**REQUIRED ACTIONS:**
A. Summarize the teacher's column in three sentences.
B. Please rewrite everything in the teacher's column from "Though he tries, and" down to "a big challenge.", swapping "gardener" for "landscaper".
C. Answer these questions from the teacher's column.
(i) At which school does the columnist teach English?
(ii) How many other teachers has each of his students had in the past eleven years?
(iii) For how many months did the typing student refuse to touch type?

**PASSAGE:**
start
Teacher Can't Get No . . . Satisfaction

Though he tries, and he tries, Patch columnist says "I never know if I’m doing a good job. I never know if I’m making a difference."


(Editor's note: Patch columnist Jerry Heverly is an English teacher at San Leandro High.)

I recently repaired some sprinklers in the lawn of our local park. No big deal. I spent some years as a gardener and horticulture instructor so changing a few broken heads was not a big challenge.

I felt great about it though. When I turned on the system and watched the water splash over the grass I was filled with a sense of accomplishment.

Then it hit me. I remembered that I never have that feeling at work.

It’s not that I don’t enjoy my work—most of the time. What I’m talking about is the fact that as a teacher I never know if I’m doing a good job. I never know if I’m making a difference.

My students take tests. We are just finishing the California Standards Tests. But those tests tell me nothing about my teaching.

First of all there is the obvious fact that every one of my students has been instructed by at least 15 or 20 other teachers in the past eleven years. Who knows which of these folks—if any of us—was pivotal in the education of any one young person.

I can predict the test scores of any student in my high school. Tell me the family income. Count the number of books in the home of the kid. Does he or she live with both parents? With that information I bet I can forecast the CST scores of any San Leandro High School student.

That goes double for the Scholastic Aptitude Tests (SAT’s).

Test scores reveal the home life of my students. They do not tell me anything about my teaching ability.

Occasionally I get thank you notes (or apologies) from students at the end of a school year. I love getting them. They make me cry sometimes.

My favorite, I think, came from a girl who took a typing class from me. For four months she refused to touch type. I kept failing her. Finally in the last two weeks she began typing without looking at the keys. She thanked me for, essentially, being so stubborn. (She passed).
end
**INFORMATION SUPPLIED:**
start
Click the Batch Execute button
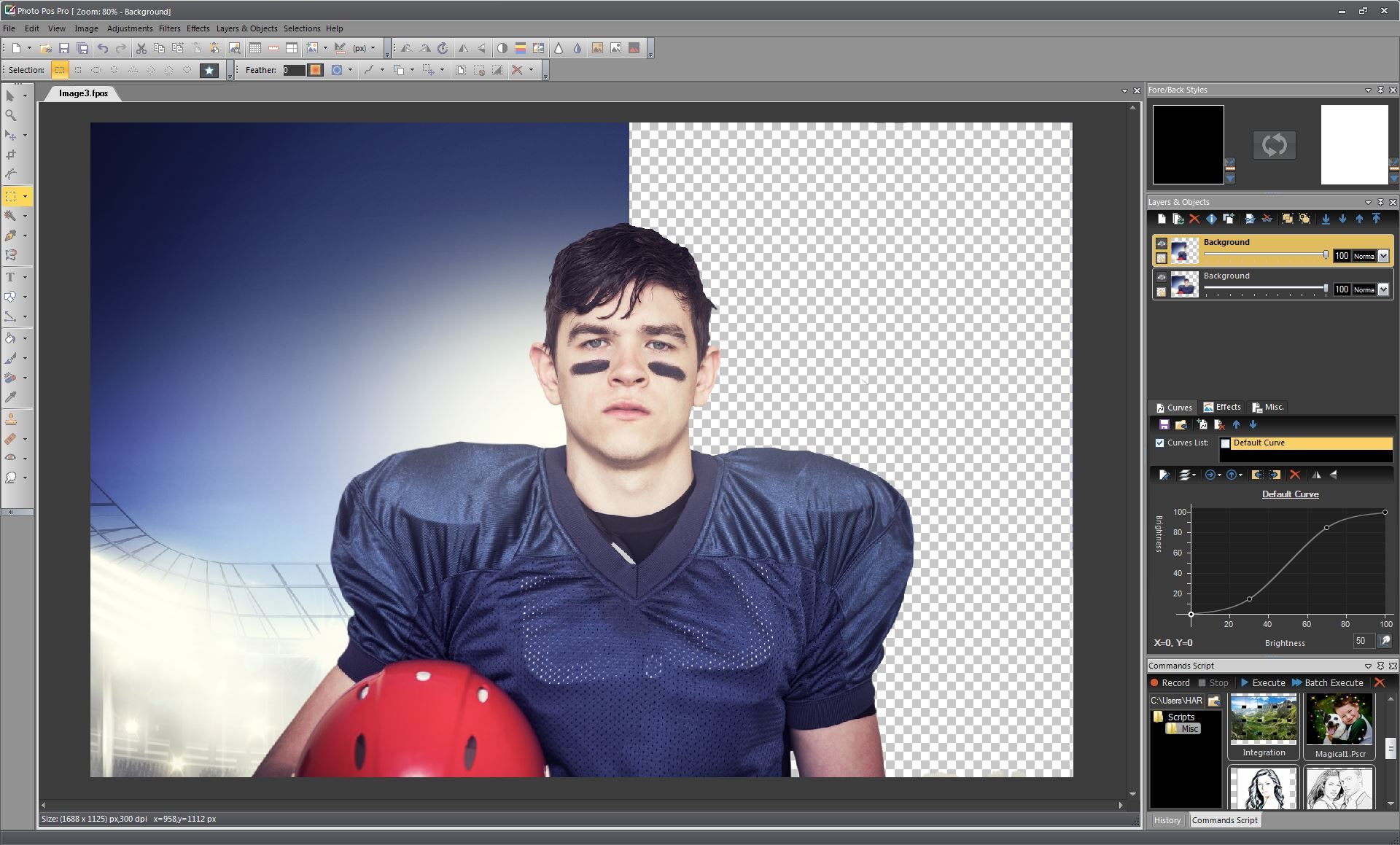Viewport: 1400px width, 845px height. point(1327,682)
end
start
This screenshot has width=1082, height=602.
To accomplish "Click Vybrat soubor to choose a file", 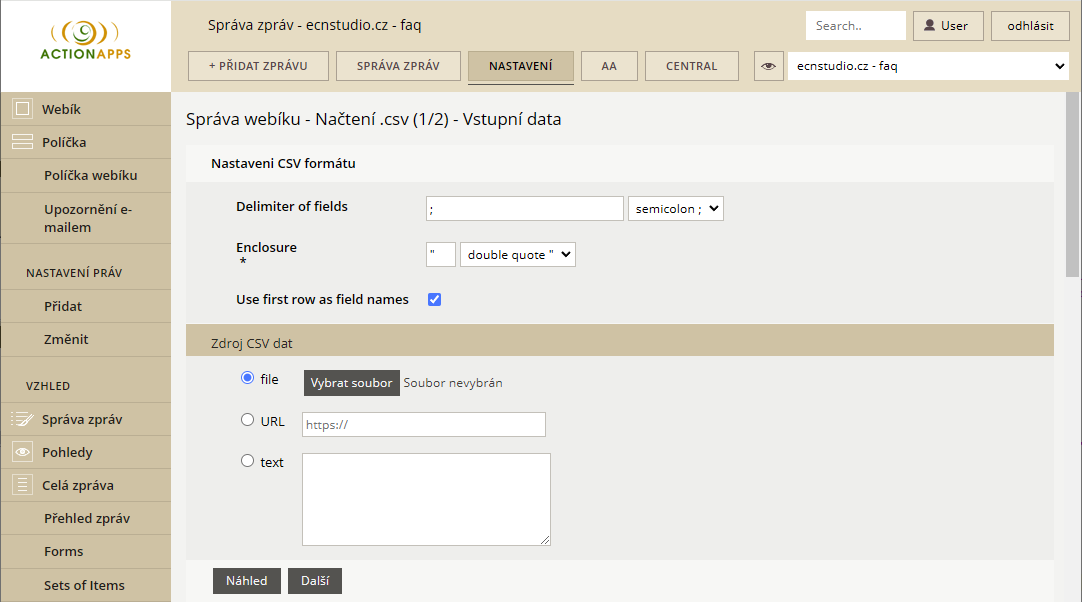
end
**EXERCISE ANSWERS:**
A. An English teacher at San Leandro High writes that repairing sprinklers in a local park gave him a sense of accomplishment he never feels at work, where he never knows if he is doing a good job or making a difference. He argues that the California Standards Tests reveal his students' home lives rather than his teaching, since each student has had at least 15 or 20 other teachers and scores can be forecast from family income, books at home and whether a student lives with both parents. Students' occasional thank-you notes move him, and his favorite came from a typing student who thanked him for being so stubborn.

B.
Though he tries, and he tries, Patch columnist says "I never know if I’m doing a good job. I never know if I’m making a difference."


(Editor's note: Patch columnist Jerry Heverly is an English teacher at San Leandro High.)

I recently repaired some sprinklers in the lawn of our local park. No big deal. I spent some years as a landscaper and horticulture instructor so changing a few broken heads was not a big challenge.

C.
(i) San Leandro High.
(ii) At least 15 or 20.
(iii) Four months.